**Task details**
Using the entries below, show all lines with the string "computer".

**Records provided**
-- Opening Marker --

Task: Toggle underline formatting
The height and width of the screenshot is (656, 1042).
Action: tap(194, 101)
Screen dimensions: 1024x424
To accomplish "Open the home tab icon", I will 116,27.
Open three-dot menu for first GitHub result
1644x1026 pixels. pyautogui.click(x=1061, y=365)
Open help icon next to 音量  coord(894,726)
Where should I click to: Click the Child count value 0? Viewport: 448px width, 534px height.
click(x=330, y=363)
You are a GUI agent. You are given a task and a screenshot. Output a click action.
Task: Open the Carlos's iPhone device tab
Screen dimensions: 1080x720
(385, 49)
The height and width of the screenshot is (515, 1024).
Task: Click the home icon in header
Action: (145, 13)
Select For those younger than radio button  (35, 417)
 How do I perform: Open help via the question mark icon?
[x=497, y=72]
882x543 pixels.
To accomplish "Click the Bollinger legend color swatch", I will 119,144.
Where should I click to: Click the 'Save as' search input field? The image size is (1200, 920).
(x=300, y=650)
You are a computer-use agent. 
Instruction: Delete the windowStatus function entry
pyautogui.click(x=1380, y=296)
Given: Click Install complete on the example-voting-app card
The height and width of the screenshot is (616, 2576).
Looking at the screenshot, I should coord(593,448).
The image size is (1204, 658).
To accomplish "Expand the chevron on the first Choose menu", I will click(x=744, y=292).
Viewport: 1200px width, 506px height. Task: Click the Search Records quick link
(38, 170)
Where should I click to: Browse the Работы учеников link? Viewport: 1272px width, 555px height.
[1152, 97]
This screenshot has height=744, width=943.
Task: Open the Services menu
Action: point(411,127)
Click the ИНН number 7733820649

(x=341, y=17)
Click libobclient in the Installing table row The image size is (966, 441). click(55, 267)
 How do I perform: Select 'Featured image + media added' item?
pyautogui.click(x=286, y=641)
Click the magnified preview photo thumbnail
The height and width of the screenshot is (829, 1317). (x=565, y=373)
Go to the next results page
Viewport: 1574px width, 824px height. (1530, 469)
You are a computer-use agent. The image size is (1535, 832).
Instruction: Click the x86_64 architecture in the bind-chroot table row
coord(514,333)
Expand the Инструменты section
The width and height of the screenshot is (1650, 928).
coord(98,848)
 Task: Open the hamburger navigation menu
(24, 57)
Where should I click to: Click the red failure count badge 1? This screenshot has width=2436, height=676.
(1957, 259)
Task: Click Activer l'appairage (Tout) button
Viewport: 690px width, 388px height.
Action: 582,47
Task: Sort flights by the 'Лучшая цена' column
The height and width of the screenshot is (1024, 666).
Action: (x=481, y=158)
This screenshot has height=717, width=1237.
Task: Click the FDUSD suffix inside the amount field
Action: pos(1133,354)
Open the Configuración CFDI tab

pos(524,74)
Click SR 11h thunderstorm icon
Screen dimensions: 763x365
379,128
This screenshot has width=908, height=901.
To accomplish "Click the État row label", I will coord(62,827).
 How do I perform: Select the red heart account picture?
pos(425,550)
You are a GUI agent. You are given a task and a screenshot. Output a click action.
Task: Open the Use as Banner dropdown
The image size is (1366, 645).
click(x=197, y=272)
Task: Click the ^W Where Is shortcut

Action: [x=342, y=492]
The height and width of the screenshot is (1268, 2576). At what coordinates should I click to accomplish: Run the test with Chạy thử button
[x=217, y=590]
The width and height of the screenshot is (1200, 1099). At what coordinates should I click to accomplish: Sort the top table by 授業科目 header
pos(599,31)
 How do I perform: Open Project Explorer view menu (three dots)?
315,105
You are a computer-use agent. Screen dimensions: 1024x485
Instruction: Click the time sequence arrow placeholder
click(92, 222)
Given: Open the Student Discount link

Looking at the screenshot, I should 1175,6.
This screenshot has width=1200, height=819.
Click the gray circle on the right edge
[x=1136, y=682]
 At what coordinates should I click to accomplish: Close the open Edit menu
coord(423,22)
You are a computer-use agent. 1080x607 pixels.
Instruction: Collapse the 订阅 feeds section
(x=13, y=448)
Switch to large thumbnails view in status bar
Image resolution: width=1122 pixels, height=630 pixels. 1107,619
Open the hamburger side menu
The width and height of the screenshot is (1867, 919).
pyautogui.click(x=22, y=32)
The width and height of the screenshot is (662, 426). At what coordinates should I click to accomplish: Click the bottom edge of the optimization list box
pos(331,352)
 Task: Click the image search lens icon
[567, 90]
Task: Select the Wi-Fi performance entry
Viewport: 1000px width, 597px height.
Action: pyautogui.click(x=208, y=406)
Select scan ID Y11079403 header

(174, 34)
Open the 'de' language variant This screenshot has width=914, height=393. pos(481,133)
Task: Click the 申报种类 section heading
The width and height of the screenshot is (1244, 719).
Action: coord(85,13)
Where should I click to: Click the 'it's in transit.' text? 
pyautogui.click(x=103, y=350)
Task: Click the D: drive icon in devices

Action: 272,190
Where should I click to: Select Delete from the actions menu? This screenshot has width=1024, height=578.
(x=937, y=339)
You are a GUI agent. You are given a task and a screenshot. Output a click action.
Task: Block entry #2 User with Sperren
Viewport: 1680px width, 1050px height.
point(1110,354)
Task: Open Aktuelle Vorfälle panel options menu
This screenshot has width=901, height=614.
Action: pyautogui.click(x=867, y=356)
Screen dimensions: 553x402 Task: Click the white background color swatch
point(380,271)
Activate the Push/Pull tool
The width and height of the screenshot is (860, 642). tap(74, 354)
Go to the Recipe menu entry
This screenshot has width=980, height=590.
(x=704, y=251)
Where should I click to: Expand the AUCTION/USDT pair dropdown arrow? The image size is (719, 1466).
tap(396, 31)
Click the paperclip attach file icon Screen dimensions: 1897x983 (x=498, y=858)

-- Closing Marker --

**Output of the exercise**
You are a computer-use agent. 
You are a computer-use agent. The image size is (1535, 832).
You are a computer-use agent. Screen dimensions: 1024x485
You are a computer-use agent. 1080x607 pixels.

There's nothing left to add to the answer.